McCarthy Not Asking Rep. Santos to Resign but Won’t Back Reelection Plans After Criminal Indictment

Ryan Morgan
By Ryan Morgan
May 11, 2023Congress
McCarthy Not Asking Rep. Santos to Resign but Won’t Back Reelection Plans After Criminal Indictment
House Speaker Kevin McCarthy (R-Calif.) speaks to the press after meeting President Joe Biden and other leaders at the White House in Washington on May 9, 2023. (Madalina Vasiliu/The Epoch Times)

House Speaker Kevin McCarthy (R-Calif.) ruled out supporting Rep. George Santos (R-N.Y.) in a potential reelection bid after the freshman lawmaker was hit with criminal charges for fraud on Wednesday.

Santos, who is about five months into his term, faces a 13-count indictment brought by Breon Peace, the U.S. Attorney for New York’s Eastern District. Santos faces seven counts of wire fraud, three counts of money laundering, two counts of making materially false statements to the House of Representatives, and one count of theft of public funds.

On Tuesday, after reports broke that Santos would be criminally indicted, McCarthy told reporters that he would let Santos continue to serve unless he is found guilty of criminal charges. McCarthy said this standard of allowing Santos to serve in Congress until he is found guilty is the same standard given to Sen. Bob Menendez (D-N.J.) and former Republican congressman Jeff Fortenberry when they faced federal criminal charges.

Menendez faced corruption charges, but a mistrial was declared in his case in 2017 and the Department of Justice dropped the charges in 2018. Menendez currently serves as the Chairman of the Senate Foreign Relations Committee.

Fortenberry was charged with facilitating illegal campaign contributions and making false statements to federal investigators. He was convicted last year in a federal court in California. McCarthy called on Fortenberry to resign after the verdict and Fortenberry left office on March 31, 2022.
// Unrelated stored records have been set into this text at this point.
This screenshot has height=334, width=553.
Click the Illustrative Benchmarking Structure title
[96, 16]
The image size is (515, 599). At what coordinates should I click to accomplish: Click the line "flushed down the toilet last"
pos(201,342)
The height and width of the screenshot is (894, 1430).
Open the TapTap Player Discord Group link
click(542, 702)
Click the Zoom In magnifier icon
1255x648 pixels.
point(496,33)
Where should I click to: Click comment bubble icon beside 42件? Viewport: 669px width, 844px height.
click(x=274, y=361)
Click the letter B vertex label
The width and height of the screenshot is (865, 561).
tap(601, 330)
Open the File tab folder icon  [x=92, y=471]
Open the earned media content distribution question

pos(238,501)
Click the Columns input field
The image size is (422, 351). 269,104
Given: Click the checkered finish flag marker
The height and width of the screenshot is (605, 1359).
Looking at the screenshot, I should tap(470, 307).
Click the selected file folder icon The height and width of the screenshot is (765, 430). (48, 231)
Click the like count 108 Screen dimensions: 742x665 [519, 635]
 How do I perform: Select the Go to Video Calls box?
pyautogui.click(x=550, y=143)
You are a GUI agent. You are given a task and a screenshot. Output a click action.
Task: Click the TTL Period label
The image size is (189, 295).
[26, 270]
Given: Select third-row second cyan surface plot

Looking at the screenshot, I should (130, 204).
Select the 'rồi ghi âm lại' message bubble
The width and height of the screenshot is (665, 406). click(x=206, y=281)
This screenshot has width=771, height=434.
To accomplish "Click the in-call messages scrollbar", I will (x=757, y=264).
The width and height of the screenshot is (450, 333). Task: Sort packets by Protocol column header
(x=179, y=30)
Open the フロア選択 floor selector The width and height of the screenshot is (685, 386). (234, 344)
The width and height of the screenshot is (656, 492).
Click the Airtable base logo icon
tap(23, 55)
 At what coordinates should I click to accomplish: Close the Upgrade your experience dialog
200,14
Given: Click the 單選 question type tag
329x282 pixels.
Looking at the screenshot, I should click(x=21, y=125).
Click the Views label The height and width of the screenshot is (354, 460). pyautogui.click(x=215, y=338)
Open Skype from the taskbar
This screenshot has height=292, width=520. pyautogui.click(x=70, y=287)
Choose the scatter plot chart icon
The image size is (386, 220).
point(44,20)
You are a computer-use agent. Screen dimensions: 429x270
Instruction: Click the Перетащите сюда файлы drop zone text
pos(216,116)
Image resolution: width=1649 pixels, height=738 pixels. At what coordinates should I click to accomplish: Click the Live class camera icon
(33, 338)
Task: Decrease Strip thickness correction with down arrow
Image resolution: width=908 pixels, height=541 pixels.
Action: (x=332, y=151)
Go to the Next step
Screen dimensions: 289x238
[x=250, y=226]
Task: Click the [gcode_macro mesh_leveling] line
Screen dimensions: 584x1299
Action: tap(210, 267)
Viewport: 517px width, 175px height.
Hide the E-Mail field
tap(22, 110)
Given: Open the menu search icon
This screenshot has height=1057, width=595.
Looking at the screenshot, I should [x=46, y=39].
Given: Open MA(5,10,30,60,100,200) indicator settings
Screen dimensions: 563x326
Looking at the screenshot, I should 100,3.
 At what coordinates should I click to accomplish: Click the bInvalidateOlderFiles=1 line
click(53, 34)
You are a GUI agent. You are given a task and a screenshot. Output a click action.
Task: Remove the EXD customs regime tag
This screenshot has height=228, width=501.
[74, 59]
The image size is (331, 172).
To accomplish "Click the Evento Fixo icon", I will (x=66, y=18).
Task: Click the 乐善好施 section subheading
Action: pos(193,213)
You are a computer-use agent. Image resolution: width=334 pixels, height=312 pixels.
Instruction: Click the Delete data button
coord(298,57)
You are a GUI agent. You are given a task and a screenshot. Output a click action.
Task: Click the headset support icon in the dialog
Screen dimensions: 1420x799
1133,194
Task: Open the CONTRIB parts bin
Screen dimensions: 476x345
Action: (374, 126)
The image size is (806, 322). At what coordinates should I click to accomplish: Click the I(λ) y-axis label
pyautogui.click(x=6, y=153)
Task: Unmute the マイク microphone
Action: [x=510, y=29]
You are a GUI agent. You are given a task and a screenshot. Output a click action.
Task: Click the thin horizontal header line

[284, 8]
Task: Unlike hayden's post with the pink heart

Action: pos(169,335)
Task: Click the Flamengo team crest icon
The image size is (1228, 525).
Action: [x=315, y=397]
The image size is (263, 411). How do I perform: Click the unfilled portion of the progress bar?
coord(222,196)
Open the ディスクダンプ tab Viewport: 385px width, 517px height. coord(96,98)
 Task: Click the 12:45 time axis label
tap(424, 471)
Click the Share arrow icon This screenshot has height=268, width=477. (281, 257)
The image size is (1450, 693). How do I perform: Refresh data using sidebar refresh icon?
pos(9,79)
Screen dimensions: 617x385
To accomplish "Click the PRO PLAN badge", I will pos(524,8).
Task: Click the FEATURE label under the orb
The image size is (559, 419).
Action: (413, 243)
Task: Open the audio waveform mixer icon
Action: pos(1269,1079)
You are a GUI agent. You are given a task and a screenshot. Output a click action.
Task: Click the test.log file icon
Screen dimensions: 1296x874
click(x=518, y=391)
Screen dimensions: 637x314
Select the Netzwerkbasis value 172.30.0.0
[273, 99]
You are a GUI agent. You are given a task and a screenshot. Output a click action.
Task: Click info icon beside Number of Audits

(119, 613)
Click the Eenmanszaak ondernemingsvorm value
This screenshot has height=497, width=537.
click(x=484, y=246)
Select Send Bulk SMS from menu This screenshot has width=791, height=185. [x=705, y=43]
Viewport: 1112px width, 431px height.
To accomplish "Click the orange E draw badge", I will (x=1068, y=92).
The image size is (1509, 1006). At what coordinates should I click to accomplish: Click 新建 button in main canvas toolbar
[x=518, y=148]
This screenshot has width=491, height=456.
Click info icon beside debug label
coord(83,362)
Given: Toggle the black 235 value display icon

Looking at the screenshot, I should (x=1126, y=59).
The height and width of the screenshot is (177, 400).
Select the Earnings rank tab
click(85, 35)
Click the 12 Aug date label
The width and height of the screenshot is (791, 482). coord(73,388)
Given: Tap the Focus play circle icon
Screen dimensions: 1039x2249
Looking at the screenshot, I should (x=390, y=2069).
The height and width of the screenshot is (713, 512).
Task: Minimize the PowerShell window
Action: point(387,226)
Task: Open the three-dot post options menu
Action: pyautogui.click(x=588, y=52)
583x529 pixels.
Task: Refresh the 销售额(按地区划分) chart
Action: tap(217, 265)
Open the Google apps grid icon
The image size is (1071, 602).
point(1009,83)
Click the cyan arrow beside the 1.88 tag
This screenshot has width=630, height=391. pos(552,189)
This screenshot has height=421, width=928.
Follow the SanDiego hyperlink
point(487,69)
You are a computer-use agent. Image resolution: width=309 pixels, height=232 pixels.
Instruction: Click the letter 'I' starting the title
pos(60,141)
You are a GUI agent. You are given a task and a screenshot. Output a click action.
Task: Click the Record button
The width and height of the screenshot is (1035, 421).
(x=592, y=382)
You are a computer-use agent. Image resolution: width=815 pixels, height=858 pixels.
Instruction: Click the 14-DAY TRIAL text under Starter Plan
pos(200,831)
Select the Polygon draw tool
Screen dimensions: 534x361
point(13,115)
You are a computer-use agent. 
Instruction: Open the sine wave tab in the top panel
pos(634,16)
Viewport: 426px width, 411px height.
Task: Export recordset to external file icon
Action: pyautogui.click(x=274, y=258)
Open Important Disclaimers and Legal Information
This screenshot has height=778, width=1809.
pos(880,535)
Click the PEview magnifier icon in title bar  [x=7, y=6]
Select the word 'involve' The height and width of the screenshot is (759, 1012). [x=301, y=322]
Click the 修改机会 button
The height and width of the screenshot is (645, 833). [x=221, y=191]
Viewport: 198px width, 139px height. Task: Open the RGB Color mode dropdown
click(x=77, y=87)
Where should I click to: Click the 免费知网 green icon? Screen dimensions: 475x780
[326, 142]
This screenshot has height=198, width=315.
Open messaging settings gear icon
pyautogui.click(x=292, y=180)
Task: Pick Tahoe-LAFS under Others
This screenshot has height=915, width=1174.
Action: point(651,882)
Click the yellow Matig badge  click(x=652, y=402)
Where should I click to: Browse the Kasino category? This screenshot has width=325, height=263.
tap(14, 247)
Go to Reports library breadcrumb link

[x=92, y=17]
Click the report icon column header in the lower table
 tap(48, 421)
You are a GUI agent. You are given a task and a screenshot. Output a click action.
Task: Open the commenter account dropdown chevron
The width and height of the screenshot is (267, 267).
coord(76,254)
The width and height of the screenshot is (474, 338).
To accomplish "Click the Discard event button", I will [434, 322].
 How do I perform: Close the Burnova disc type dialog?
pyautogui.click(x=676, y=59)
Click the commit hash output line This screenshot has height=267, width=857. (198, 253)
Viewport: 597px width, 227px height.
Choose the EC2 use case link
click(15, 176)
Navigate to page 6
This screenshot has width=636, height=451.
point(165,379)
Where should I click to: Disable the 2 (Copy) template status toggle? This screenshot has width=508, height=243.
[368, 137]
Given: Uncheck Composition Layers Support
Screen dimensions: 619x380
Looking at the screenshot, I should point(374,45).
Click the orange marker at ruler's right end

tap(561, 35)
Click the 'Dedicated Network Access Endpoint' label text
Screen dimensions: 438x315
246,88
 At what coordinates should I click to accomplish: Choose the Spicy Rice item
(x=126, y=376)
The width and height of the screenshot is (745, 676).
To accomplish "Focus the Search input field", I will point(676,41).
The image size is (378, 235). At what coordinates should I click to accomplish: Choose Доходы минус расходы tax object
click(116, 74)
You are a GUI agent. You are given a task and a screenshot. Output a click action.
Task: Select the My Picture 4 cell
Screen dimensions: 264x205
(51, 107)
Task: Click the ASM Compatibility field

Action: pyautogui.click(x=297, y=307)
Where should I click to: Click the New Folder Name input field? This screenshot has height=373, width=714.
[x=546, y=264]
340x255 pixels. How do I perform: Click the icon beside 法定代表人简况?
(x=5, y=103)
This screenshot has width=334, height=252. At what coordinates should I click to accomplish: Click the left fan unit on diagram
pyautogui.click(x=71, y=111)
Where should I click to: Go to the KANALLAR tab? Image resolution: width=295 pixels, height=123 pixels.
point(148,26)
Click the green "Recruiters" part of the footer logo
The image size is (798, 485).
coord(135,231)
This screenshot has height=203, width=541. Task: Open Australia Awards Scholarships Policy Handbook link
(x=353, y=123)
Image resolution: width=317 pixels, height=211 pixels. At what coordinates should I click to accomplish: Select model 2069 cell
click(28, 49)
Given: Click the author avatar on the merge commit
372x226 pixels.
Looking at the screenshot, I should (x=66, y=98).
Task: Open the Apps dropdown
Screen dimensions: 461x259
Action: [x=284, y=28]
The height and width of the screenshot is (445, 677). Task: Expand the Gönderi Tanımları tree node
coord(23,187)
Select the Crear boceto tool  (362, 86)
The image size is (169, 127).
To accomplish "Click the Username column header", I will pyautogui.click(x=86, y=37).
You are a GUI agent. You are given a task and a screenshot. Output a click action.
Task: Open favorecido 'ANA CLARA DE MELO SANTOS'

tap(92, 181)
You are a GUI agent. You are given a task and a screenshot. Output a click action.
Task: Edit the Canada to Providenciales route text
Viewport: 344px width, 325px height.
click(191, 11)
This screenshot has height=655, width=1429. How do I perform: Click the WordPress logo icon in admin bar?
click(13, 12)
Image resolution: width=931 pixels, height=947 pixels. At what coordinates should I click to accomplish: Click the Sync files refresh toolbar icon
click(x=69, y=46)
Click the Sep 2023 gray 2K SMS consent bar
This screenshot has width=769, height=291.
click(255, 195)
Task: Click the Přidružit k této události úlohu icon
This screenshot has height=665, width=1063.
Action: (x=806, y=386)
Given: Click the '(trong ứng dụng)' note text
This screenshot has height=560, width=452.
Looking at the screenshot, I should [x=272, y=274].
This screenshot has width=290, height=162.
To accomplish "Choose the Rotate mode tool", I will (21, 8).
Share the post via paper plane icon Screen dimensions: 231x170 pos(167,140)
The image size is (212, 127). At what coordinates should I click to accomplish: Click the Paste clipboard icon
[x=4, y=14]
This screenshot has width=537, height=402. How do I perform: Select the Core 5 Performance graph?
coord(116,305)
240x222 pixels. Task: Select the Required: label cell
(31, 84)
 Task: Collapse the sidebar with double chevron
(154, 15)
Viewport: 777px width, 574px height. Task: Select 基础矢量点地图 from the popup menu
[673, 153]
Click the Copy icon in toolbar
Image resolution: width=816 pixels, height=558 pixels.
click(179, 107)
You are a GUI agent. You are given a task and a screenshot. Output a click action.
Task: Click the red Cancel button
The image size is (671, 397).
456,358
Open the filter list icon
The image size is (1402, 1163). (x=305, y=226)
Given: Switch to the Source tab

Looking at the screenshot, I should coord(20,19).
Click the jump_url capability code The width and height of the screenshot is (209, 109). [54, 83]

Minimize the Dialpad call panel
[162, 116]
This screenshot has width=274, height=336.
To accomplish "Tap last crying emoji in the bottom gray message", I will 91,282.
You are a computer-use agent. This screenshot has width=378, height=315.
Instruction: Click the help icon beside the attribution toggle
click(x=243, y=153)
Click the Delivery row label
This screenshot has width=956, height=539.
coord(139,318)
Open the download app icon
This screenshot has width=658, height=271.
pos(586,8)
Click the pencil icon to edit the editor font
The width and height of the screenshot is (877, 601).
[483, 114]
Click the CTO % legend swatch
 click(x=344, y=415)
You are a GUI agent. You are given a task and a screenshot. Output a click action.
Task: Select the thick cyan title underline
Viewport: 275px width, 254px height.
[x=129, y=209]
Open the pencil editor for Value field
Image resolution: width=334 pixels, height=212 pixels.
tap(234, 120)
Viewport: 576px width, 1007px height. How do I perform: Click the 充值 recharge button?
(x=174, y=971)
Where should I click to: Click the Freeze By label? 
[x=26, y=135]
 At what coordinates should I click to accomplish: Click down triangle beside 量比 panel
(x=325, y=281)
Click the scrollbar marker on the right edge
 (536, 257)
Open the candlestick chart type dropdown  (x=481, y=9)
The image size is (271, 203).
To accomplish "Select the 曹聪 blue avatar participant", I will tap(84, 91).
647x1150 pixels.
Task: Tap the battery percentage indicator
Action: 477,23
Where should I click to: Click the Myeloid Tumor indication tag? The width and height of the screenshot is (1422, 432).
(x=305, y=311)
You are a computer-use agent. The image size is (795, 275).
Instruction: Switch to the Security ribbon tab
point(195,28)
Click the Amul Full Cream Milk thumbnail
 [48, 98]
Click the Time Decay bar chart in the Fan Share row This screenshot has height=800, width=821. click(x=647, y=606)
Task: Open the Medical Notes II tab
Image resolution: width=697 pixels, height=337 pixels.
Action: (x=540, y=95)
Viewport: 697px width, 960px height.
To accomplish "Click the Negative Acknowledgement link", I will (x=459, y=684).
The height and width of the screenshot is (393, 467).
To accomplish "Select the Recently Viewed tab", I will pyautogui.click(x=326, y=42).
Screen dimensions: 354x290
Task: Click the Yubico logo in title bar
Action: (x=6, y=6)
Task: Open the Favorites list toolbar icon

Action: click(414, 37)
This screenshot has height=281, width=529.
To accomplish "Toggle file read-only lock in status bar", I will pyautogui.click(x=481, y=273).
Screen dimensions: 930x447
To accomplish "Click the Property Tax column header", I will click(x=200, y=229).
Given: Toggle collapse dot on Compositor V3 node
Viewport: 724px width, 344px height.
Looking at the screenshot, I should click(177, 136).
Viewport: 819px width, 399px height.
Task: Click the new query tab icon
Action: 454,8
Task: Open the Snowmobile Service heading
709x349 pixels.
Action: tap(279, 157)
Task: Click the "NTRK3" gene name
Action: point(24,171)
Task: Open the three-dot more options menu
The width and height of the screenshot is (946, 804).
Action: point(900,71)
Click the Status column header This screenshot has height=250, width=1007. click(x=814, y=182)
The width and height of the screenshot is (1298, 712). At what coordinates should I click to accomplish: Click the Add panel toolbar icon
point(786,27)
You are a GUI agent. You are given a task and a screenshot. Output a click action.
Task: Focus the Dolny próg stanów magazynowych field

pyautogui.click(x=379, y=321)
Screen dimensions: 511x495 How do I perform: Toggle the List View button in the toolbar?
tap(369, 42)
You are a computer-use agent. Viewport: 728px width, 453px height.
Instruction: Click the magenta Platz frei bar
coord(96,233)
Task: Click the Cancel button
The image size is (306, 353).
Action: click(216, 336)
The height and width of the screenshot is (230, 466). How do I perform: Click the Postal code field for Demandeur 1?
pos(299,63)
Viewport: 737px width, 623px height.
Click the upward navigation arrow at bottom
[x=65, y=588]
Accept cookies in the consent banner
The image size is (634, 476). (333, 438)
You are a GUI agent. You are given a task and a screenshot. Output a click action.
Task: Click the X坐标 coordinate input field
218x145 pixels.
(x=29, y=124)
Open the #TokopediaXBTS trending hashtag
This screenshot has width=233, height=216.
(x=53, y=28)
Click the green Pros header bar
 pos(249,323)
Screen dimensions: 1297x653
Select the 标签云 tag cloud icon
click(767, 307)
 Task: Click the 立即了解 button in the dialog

“We’ll just follow the same pattern we always have,” McCarthy said Tuesday while addressing Santos’s case.

“If a person is indicted, they’re not on committees, they have the right to vote, but they have to go to trial,” McCarthy added. “Just like we had Jeff Fortenberry, he had the same ability, I removed him from committees, but he was found guilty and I told him he needed to resign. That is my policies and principles on this, and I’d follow the same pattern.”

Won’t Back Santos Reelection Bid

The criminal complaint (pdf) alleges Santos deceived his supporters into donating to a company under the guise that the funds would be used to support his 2022 congressional campaign. Prosecutors say Santos moved money from this campaign fund over to his personal bank accounts and allegedly then used much of that money for personal expenses including purchasing designer clothing and paying off debts.

The complaint further alleges Santos obtained unemployment insurance through the New York State Department of Labor by falsely claiming to have been unemployed in March 2020. Santos allegedly received $24,000 in unemployment benefits through April 2021.

The complaint also alleges Santos made false statements to Congress by providing incorrect information about his income and assets during his 2020 and 2022 congressional campaigns. In Santos’s 2020 campaign, he allegedly overstated his income from one company and altogether failed to report his salary from another investment firm. Santos claimed he received about $55,000 in income from a single company when in fact he received $25,403 from one company and $27,555 from a second, a total of $52,958 between the two income sources.

In his 2022 campaign filings, Santos allegedly claimed he was making $750,000 in earned income through a company he owned, and had between $1 million and $5 million in unearned dividends through that same company, along with up to $5 million more in a savings account. Prosecutors say Santos actually received about $28,107 from an investment firm and $20,304 in unemployment benefits during this time period, “both of which he failed to truthfully report as required.”

While he didn’t call for Santos’s resignation on Tuesday, McCarthy did rule out support for a reelection bid for the embattled lawmaker after the Wednesday arraignment hearing.

“I think he’s got some other things to focus on in his life than running for stuff,” McCarthy told a press gaggle.

If convicted, Santos could face up to 20 years in prison.

Santos Vows to Clear His Name

Santos pleaded “not guilty” during the arraignment hearing on Wednesday and, in comments to the press outside the courthouse, said he would fight the charges.

“I’m gonna fight my battle, I’m gonna deliver, I’m gonna fight the witch hunt, I’m gonna take care of clearing my name and I look forward to doing that,” he said.

NTD News reached out to Santos’s office and an attorney representing him in the criminal case. Neither responded by the time this article was published.